Prostacyclin counteracts the increase in capillary permeability induced by tumour necrosis factor-α
- Cite this article as:
- Jahr, J. & Grände, P.O. Intensive Care Med (1996) 22: 1453. doi:10.1007/BF01709568
To analyse how prostacyclin interferes with the short-term local circulatory effects of tumour necrosis factor-α (TNFα) in a skeletal muscle.
An autoperfused sympathectomised cat gastrocnemius muscle enclosed in a plethysmograph.
Arterial blood flow, total and segmental vascular resistances (large-bore arterial vessels, arterioles and veins), hydrostatic capillary pressure, tissue volume and capillary filtration coefficient were followed during local intraarterial infusion of TNFα at various rates (2.5, 5.0 and 7.5 μg/kg per min) and during intra-arterial infusion of prostacyclin simultaneously with the highest dose of TNFα. The capillary filtration coefficient reflects the capillary surface for fluid exchange.

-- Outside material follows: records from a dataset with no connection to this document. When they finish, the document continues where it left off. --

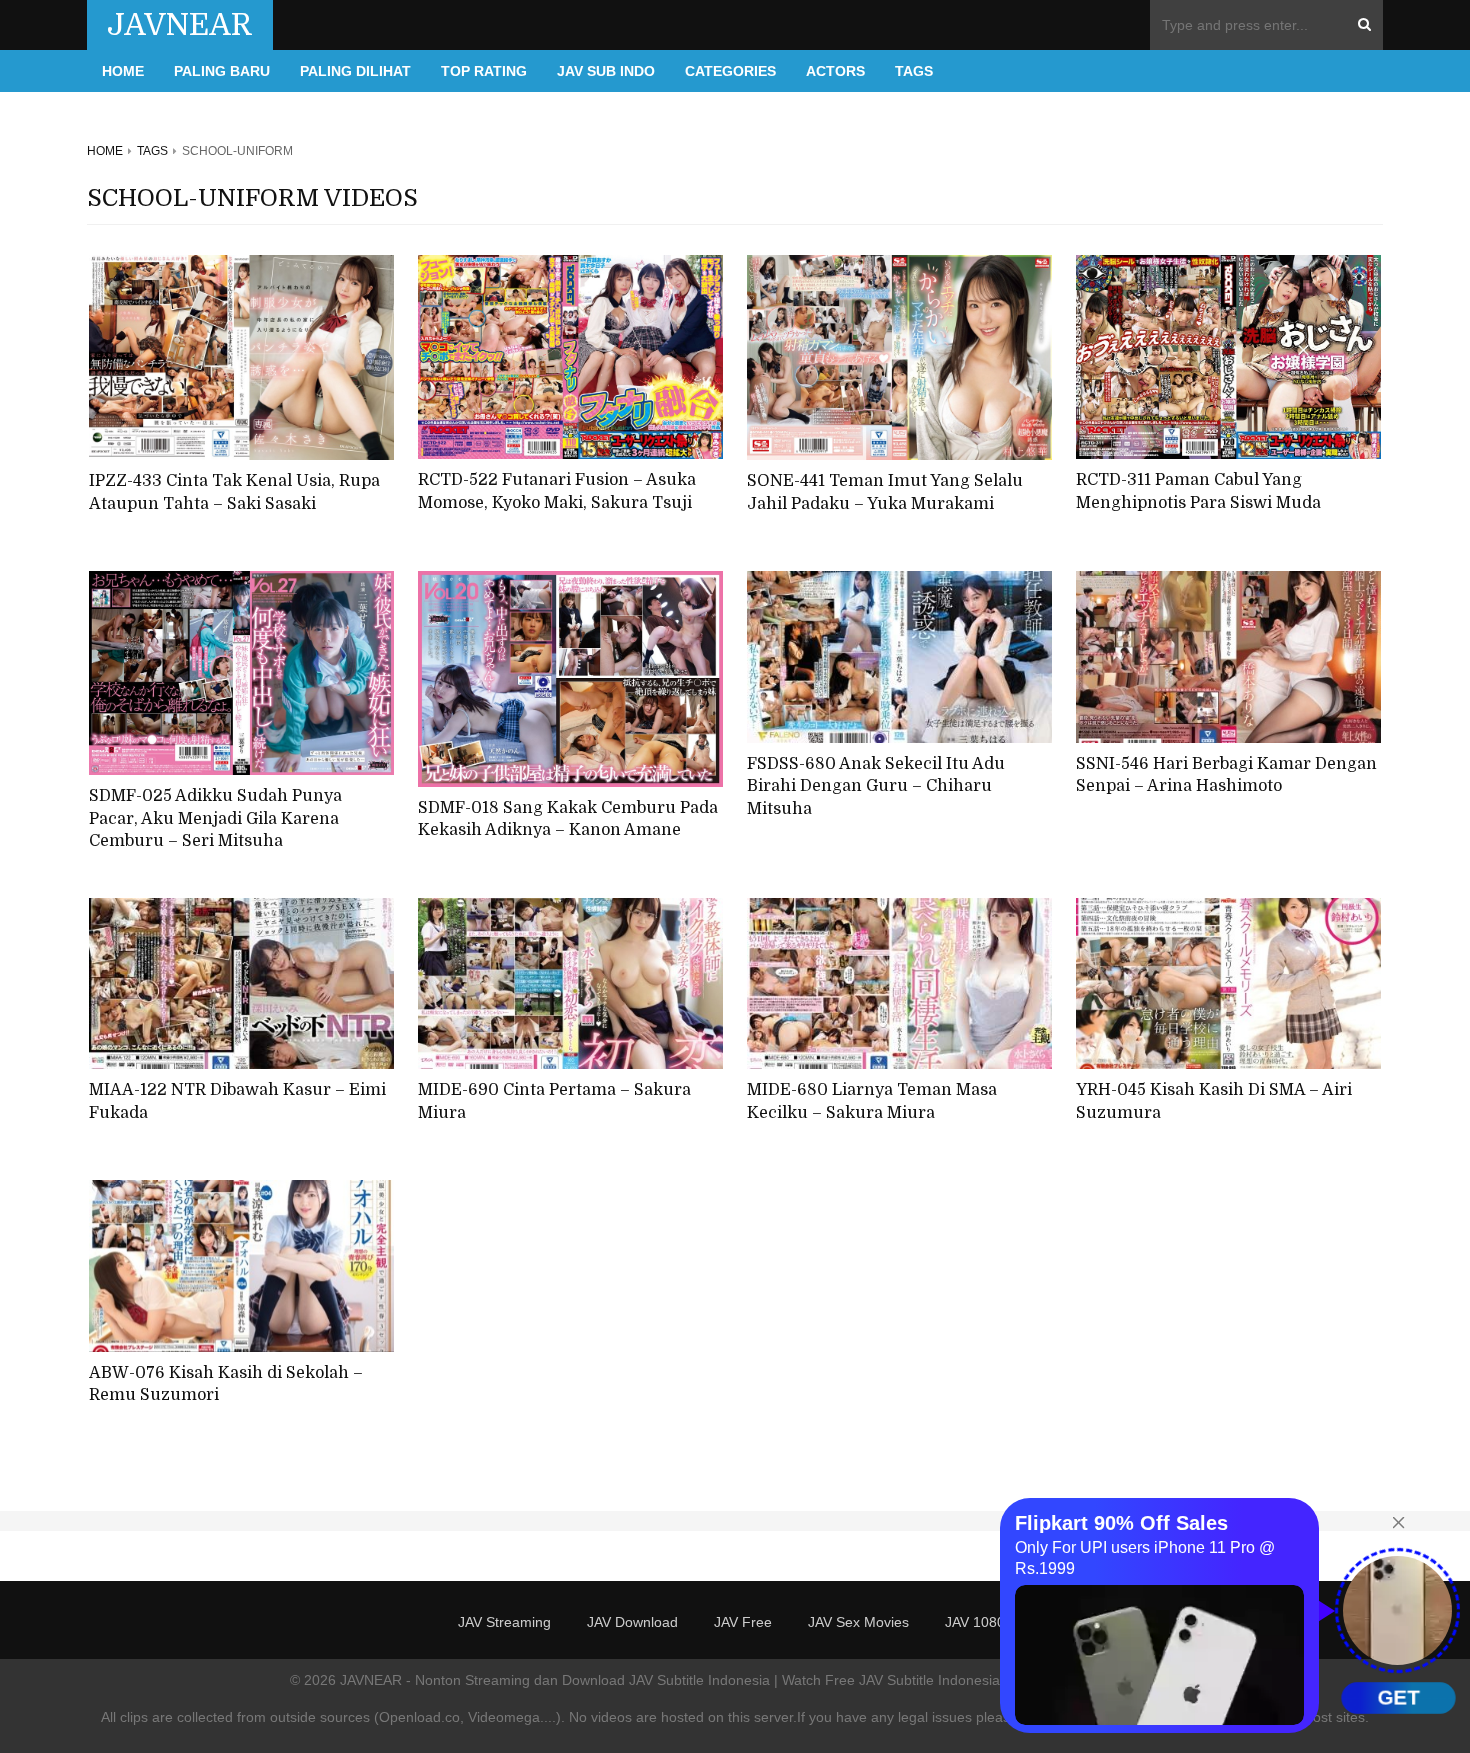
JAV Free (743, 1622)
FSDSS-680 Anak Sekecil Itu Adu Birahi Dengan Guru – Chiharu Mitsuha (876, 786)
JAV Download (632, 1622)
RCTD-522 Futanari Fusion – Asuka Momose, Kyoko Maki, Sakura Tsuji (557, 491)
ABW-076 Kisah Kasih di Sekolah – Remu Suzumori (226, 1384)
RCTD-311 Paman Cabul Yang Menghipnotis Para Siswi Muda (1198, 491)
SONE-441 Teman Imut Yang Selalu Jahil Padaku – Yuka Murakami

Arterial infusion of TNFα had no influence on vascular resistance up to 5.0 μg/kg per min but induced vasodilation at 7.5 μg/kg per min. No effects on the recorded hydrostatic capillary pressure were observed. The capillary filtration coefficient and the capillary filtration increased with the infusion rate of TNFα the former by 55%. Simultaneous arterial infusion of prostacyclin (350 ng/kg per min) caused further vasodilation and an increase in hydrostatic capillary pressure and completely restored the capillary filtration coefficient to control. The TNFα-induced filtration was partly restored.
The local circulatory effect of TNFα is small apart from a graded increase in the capillary filtration coefficient, most likely reflecting an increase in capillary permeability. The prostacyclininduced decrease in capillary filtration coefficient most likely reflects a restoration of capillary permeability. The TNFα-induced transcapillary filtration is not fully reduced by prostacyclin due to a simultaneous increase in hydrostatic capillary pressure.